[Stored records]
☆ ☆ ☆ ☆ ☆ ☆ ☆

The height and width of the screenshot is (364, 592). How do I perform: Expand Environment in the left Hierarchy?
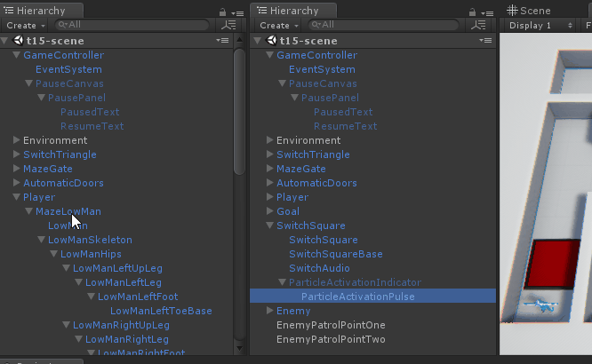click(x=16, y=140)
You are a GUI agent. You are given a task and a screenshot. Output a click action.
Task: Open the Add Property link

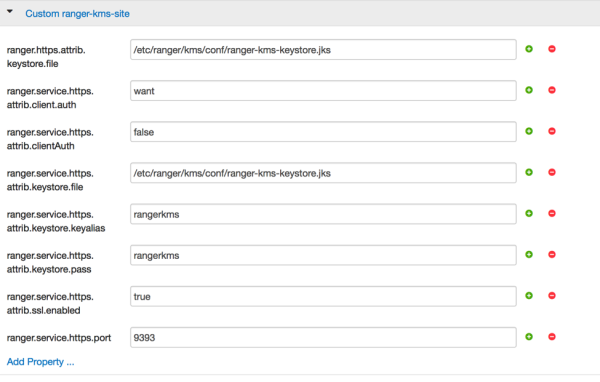(41, 362)
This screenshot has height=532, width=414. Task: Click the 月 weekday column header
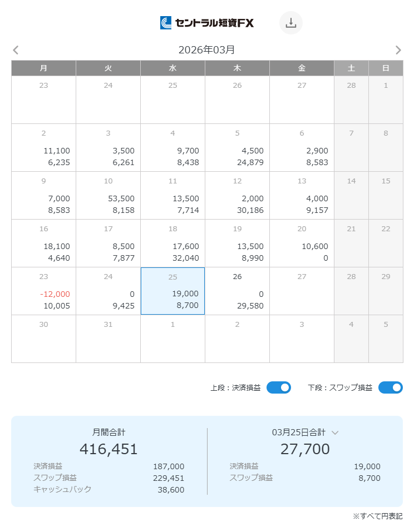(43, 68)
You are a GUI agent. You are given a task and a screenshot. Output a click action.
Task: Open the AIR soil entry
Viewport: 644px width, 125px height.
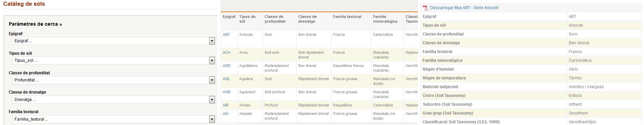pos(226,105)
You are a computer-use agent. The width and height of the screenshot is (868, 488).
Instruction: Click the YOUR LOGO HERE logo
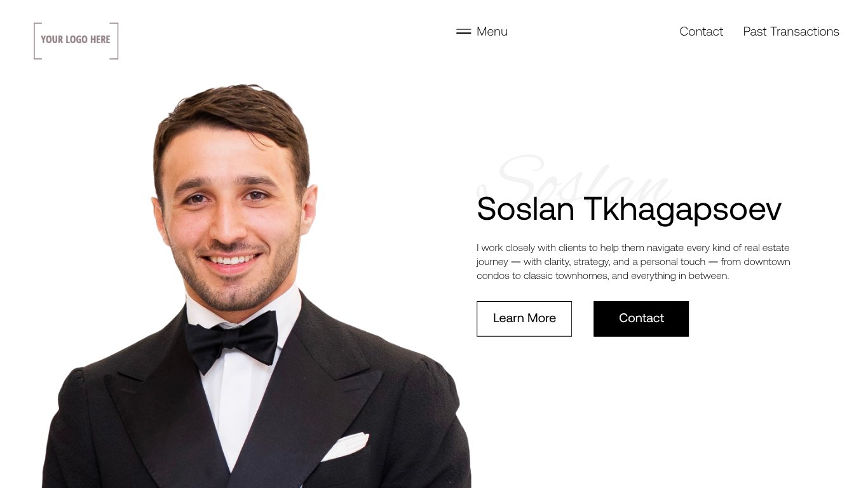76,41
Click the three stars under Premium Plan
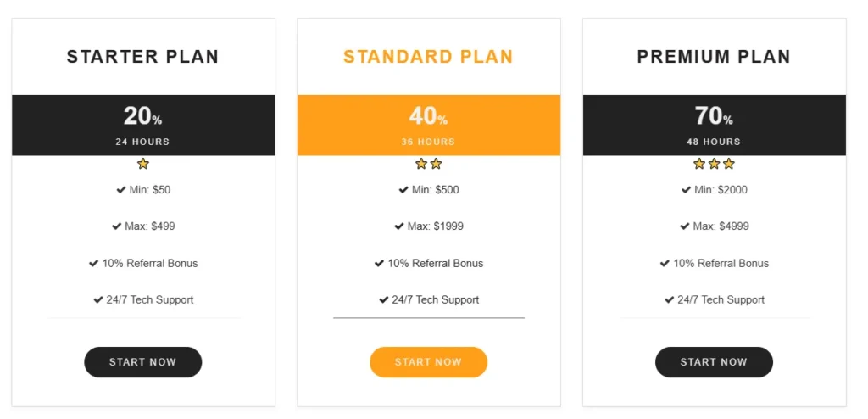Screen dimensions: 868x419 tap(714, 164)
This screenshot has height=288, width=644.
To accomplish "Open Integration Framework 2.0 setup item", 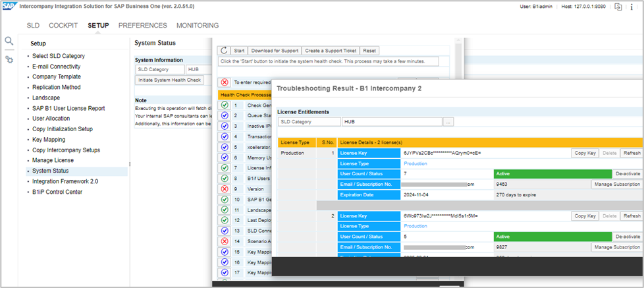I will [x=65, y=181].
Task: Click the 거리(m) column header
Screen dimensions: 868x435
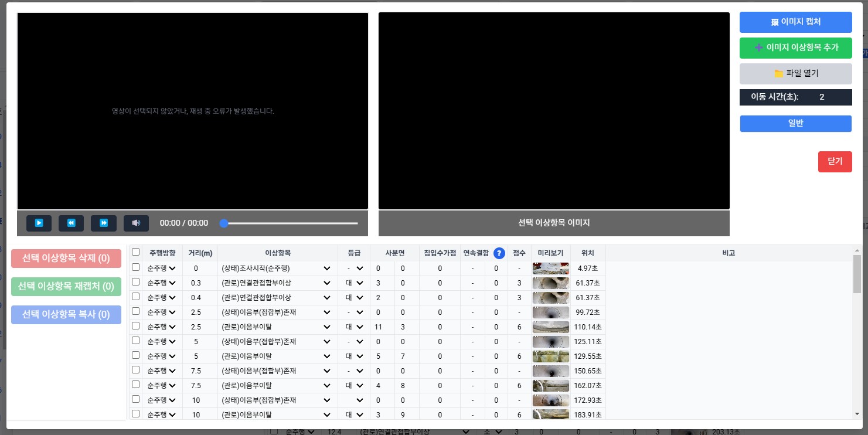Action: click(x=200, y=253)
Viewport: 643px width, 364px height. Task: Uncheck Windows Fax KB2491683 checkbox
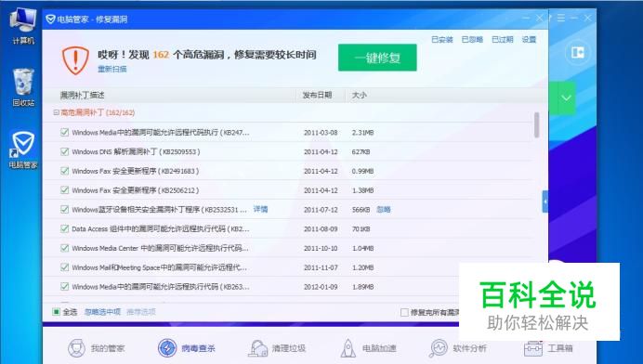(64, 171)
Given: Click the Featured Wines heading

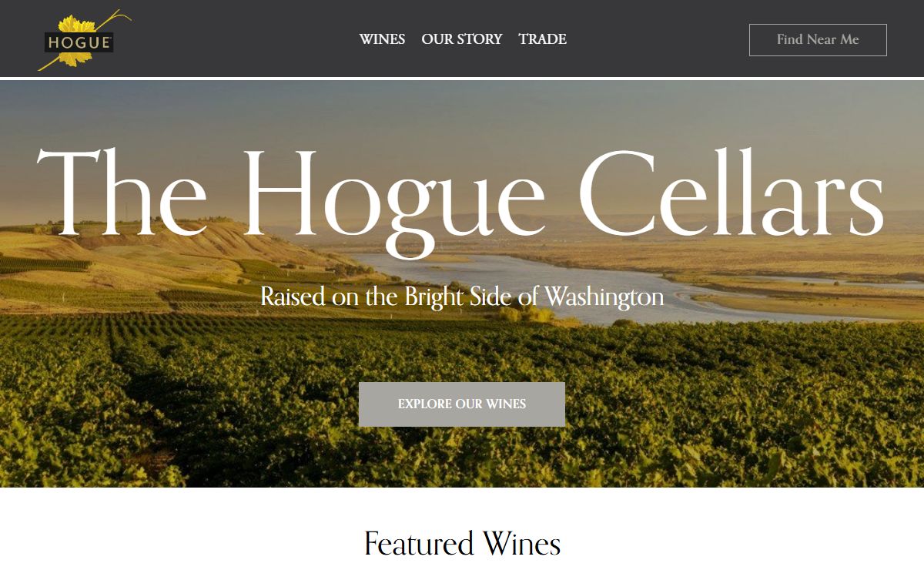Looking at the screenshot, I should coord(462,544).
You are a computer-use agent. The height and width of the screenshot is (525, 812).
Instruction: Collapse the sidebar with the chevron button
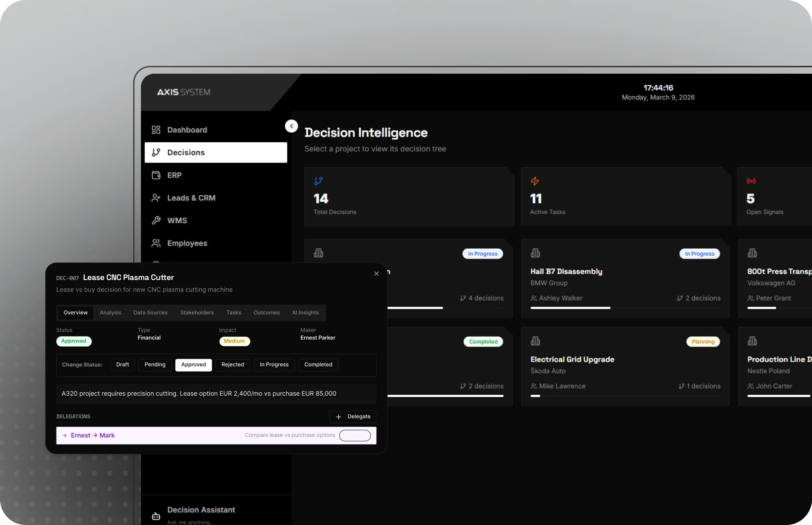point(291,126)
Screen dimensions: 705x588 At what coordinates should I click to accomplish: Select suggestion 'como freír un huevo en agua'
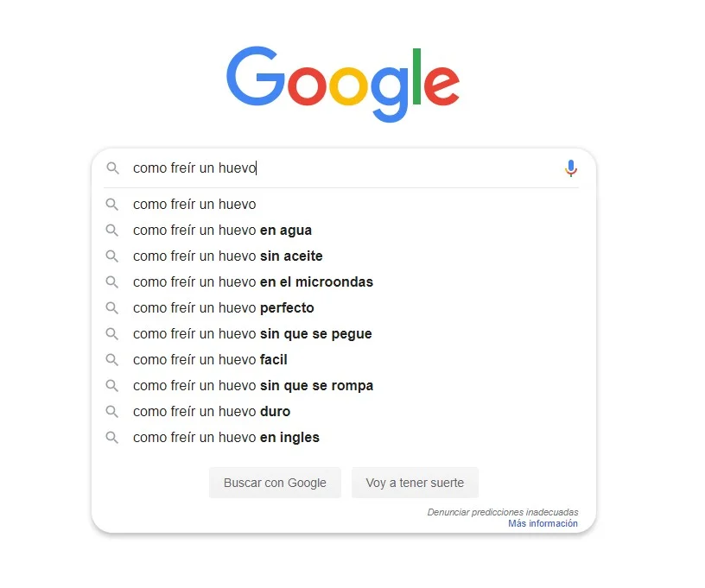(344, 231)
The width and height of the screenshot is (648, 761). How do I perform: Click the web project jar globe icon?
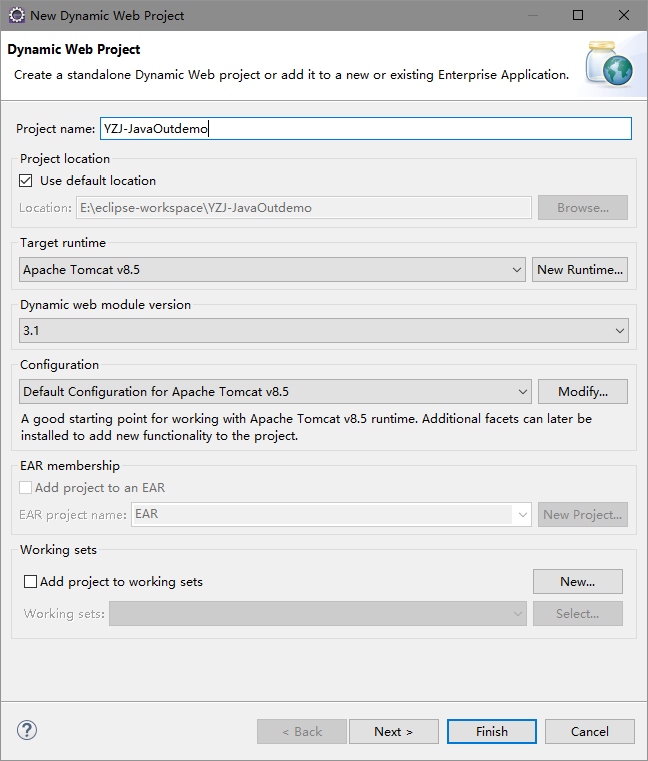click(609, 63)
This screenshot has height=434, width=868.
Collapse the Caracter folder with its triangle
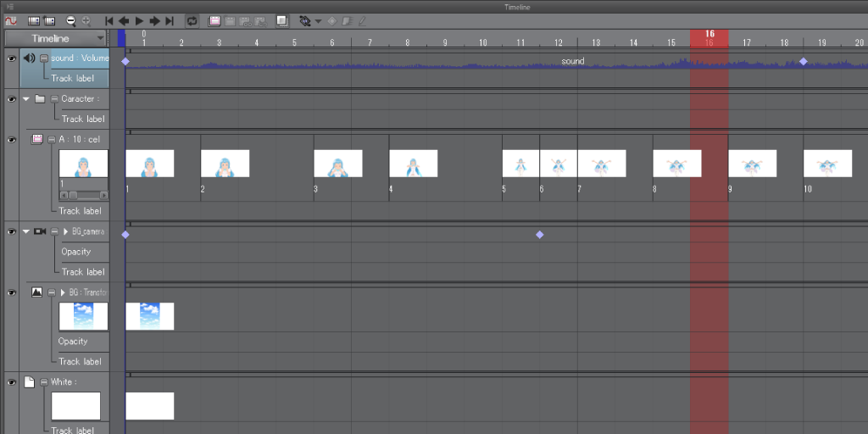[x=26, y=99]
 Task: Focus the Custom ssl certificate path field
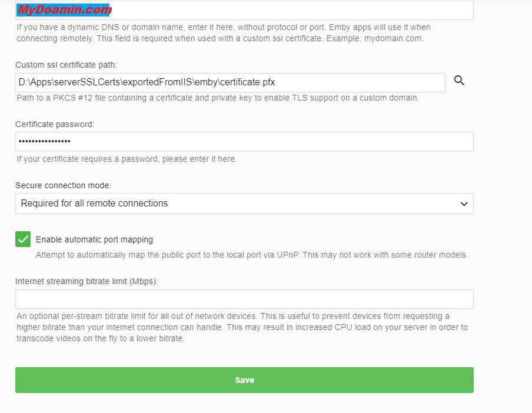(x=230, y=83)
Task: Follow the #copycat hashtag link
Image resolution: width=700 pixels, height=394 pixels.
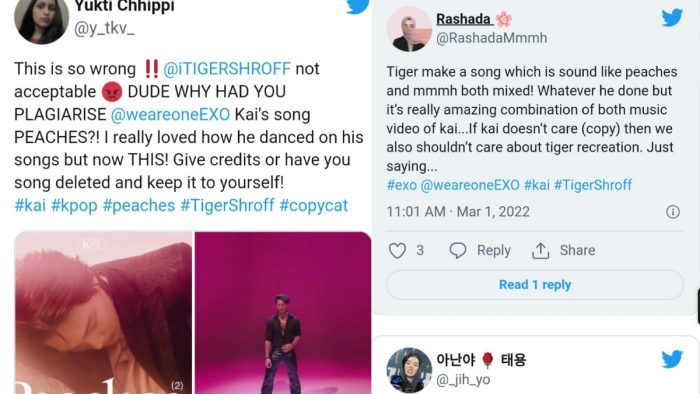Action: point(313,205)
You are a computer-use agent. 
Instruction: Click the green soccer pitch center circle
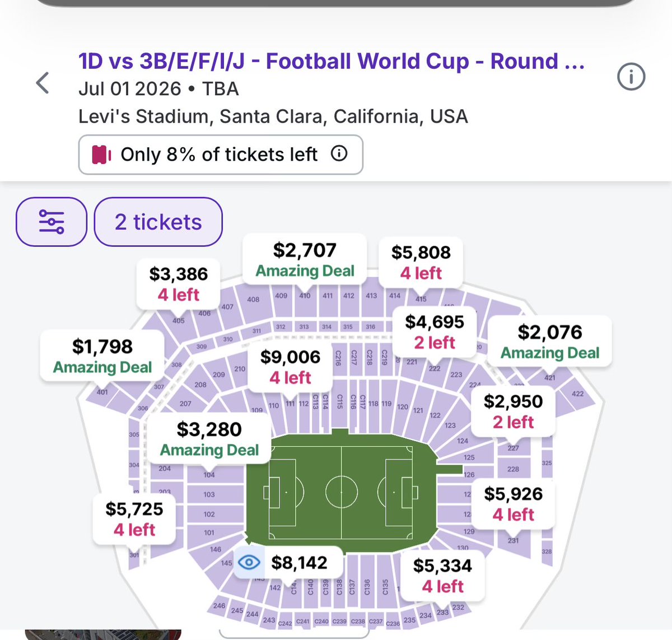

☆ ☆ ☆ ☆ ☆ ☆ ☆

= Work required =
In the records above, find the line that contains "Collapse the Caracter", then write it out along with every line after it, exactly, through the last one. Leave the pictures out.

= Result of this exercise =
Collapse the Caracter folder with its triangle
[x=26, y=99]
 Task: Focus the Custom ssl certificate path field
(x=230, y=83)
Task: Follow the #copycat hashtag link
Image resolution: width=700 pixels, height=394 pixels.
Action: point(313,205)
You are a computer-use agent. 
Instruction: Click the green soccer pitch center circle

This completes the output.